6. Data on different ALK TKIs

6.1. Crizotinib background

Crizotinib was the first drug to be approved as an ALK inhibitor [36,37]. It was initially developed as a MET- and ROS1- inhibitor, but its activity toward ALK kinase turned out to be clinically active ALK-rearranged NSCLC [2]. The PROFILE 1014 study has reported that crizotinib is superior to standard chemotherapy regimens in patients with previously untreated advance ALK-positive NSCLC (higher PFS rates of 10.9 months, hazard ratio [HR] = 0.45; p < 0.001 and a considerable improvement in quality of life [38,39].

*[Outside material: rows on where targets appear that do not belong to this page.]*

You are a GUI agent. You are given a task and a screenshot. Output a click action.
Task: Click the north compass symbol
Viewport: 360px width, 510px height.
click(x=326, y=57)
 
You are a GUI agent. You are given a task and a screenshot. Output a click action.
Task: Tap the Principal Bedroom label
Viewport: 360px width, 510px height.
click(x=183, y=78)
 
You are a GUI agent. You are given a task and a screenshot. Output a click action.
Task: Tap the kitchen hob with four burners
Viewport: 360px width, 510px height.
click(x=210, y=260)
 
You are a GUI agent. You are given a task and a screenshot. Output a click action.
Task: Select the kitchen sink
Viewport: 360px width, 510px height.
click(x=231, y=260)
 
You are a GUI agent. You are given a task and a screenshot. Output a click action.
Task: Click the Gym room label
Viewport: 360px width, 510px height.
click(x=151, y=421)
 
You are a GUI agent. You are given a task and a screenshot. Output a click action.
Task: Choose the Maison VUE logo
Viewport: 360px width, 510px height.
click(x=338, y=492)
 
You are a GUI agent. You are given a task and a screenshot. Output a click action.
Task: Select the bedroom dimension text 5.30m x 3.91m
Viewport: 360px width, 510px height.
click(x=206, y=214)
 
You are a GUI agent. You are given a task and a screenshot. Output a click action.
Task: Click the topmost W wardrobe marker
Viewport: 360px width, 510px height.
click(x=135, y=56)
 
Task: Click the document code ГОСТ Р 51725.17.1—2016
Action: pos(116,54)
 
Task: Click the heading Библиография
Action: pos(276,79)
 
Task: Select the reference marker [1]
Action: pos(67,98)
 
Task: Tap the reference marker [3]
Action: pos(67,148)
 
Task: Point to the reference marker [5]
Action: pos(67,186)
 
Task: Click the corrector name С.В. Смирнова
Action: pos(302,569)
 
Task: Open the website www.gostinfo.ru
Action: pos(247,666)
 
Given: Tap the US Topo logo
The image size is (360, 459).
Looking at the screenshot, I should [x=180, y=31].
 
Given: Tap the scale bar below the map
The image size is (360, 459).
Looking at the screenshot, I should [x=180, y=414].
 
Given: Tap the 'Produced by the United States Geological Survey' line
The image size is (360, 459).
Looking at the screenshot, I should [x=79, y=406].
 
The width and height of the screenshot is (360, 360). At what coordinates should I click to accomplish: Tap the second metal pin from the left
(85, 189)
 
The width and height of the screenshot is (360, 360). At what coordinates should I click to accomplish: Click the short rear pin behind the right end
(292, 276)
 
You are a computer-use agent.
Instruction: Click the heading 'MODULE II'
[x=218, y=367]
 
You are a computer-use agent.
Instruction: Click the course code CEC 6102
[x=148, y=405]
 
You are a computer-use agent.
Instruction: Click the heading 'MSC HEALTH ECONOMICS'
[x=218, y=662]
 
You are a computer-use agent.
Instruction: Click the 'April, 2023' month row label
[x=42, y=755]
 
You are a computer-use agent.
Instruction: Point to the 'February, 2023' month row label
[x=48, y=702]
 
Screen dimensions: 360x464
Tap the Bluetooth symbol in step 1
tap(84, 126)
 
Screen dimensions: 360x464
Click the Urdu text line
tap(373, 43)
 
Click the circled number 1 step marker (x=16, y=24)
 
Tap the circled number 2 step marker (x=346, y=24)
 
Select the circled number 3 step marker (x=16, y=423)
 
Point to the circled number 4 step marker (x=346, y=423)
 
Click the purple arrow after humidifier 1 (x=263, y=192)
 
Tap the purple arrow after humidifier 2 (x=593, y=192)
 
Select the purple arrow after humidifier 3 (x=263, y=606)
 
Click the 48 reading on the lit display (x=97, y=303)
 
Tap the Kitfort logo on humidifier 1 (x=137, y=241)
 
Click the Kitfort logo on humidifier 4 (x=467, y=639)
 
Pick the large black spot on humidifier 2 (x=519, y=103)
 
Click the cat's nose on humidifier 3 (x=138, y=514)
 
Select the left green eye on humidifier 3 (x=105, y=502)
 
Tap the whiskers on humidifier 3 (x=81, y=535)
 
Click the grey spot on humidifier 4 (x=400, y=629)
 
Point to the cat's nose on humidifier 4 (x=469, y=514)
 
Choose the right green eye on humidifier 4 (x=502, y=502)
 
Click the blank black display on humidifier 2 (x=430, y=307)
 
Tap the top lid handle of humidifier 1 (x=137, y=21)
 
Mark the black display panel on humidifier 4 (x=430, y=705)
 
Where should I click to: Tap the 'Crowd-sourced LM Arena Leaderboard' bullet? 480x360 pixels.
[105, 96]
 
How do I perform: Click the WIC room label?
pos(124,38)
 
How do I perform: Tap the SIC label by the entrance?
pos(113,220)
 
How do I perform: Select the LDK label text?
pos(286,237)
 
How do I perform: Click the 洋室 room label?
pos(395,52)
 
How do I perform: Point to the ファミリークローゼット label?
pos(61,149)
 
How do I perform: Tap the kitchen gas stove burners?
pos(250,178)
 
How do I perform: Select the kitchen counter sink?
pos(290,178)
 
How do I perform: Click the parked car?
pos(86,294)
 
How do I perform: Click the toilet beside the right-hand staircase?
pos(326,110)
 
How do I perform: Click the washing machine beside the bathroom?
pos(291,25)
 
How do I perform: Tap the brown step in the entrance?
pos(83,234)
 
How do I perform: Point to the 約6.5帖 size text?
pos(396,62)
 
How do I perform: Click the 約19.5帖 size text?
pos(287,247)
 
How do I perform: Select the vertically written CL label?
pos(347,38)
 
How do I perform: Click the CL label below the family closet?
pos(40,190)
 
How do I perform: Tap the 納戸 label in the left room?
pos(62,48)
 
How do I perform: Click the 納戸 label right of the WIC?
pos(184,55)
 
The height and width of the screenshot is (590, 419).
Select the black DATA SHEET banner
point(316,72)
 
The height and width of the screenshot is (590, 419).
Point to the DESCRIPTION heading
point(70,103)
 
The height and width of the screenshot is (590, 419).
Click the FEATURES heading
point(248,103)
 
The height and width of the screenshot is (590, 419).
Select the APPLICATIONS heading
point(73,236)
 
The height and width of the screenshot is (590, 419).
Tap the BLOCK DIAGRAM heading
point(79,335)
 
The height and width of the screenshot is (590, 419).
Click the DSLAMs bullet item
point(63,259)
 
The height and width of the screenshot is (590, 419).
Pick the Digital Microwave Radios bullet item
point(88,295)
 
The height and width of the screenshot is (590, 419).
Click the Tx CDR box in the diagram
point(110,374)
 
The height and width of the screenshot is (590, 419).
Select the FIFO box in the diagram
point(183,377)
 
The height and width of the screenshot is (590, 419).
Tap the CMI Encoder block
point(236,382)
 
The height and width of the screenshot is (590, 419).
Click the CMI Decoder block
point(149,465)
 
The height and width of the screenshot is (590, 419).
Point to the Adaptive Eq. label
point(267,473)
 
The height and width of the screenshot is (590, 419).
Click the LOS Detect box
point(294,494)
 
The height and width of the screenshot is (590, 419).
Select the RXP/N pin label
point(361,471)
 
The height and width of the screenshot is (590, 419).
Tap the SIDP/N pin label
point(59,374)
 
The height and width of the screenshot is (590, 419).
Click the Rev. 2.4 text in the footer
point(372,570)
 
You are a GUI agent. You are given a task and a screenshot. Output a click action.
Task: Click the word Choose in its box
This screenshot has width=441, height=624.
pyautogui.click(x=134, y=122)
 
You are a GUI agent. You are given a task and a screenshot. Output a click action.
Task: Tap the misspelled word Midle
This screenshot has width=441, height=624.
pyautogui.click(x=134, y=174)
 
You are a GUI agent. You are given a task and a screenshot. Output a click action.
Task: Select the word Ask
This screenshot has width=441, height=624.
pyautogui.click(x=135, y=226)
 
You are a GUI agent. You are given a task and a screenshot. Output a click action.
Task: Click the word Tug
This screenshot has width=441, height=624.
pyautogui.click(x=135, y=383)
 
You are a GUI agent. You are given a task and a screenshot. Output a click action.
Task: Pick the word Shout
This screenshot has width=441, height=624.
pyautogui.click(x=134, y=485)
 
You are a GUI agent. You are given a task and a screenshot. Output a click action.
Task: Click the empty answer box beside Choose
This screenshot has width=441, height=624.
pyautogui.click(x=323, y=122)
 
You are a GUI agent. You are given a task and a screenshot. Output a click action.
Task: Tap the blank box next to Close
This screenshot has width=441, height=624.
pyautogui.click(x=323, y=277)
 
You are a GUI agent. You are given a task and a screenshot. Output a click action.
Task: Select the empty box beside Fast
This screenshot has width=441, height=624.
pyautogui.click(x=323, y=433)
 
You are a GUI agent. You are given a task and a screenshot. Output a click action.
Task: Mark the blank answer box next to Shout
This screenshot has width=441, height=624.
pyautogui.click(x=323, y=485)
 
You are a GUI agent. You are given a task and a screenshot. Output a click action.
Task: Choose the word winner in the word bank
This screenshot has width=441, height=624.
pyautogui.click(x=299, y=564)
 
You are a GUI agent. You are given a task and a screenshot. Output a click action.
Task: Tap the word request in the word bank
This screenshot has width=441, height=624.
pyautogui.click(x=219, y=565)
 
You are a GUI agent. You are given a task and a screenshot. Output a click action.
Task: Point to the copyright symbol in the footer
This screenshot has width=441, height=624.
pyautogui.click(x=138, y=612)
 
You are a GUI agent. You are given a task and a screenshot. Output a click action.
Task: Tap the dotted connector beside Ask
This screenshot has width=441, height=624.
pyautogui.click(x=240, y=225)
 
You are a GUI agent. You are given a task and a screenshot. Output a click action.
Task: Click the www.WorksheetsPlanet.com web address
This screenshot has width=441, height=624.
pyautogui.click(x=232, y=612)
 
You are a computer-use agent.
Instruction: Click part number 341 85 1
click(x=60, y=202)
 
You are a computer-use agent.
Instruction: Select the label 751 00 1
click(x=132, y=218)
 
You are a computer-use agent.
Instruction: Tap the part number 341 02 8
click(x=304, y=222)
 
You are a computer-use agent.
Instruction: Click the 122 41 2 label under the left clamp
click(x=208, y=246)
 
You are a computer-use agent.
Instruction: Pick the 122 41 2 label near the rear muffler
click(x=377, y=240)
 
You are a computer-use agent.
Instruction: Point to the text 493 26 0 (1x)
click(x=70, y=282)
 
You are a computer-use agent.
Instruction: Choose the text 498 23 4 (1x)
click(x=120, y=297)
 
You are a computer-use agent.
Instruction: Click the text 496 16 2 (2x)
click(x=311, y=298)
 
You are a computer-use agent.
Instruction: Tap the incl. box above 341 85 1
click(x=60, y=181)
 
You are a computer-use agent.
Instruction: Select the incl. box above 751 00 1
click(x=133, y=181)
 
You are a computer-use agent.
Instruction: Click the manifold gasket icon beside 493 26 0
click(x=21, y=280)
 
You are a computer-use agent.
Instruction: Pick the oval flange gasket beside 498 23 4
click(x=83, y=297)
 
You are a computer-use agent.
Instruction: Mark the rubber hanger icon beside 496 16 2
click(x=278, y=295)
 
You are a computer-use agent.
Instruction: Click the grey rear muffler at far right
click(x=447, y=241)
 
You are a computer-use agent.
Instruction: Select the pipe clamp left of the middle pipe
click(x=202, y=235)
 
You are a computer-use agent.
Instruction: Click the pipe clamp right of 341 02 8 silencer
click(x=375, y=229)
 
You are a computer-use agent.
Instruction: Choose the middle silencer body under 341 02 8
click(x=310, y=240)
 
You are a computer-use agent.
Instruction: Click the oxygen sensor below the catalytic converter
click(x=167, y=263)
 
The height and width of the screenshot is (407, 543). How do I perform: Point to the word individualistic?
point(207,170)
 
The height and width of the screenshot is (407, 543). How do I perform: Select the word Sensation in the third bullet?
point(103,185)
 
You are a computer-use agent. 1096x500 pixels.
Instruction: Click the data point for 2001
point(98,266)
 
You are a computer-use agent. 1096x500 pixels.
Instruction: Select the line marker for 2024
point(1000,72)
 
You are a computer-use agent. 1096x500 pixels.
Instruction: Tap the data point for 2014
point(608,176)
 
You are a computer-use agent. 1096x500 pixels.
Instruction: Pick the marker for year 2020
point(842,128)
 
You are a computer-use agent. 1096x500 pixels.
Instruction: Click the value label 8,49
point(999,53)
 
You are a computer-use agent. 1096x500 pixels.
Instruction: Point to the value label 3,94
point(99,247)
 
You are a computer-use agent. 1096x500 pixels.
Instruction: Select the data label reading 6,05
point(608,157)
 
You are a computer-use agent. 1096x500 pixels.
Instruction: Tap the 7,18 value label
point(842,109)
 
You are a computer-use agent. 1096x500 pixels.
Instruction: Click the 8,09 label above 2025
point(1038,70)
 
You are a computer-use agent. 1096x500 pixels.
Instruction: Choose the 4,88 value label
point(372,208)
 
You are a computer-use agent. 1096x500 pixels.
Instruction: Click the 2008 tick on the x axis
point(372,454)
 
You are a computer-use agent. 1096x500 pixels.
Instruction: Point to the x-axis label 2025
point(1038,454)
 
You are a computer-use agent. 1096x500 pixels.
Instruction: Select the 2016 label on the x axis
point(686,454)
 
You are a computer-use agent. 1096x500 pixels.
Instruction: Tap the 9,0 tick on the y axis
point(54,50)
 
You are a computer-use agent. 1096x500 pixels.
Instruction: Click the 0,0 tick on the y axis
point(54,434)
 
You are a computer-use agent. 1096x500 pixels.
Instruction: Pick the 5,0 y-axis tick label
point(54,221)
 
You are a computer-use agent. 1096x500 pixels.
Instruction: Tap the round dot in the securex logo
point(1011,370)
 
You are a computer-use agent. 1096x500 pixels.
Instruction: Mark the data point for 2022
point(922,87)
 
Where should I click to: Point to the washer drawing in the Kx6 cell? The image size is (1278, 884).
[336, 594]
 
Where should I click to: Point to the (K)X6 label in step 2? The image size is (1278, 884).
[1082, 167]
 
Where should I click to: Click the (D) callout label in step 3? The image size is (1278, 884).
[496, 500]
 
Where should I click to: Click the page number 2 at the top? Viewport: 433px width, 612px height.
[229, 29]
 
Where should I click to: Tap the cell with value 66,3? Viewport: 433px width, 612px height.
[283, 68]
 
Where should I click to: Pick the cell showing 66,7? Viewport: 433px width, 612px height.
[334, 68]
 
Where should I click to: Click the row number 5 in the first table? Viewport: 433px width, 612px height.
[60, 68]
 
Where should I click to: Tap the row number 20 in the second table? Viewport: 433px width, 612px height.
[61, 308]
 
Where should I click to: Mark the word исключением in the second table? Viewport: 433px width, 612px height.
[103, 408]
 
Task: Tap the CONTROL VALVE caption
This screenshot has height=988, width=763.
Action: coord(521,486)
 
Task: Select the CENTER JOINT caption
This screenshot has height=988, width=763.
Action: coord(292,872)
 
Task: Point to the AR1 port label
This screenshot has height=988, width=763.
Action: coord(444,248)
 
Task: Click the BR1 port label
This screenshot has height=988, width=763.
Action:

However, resistance to crizotinib is quite frequent and its activity is limited by poor penetration of the blood brain barrier resulting in a high incidence of brain metastases. Therefore, second-generation ALK-inhibitors have been developed to overcome the resistance to crizotinib and improve the binding capacity and central nervous system (CNS) penetration [2,5].

6.2. Next-generation ALK inhibitors

Second- and third-generation ALK-inhibitors include several agents as presented in Table 1. In clinical trials, ceritinib was compared with standard chemotherapy while all other agents were compared with crizotinib [14].

Table 1.

Summary of next-generation ALK inhibitors.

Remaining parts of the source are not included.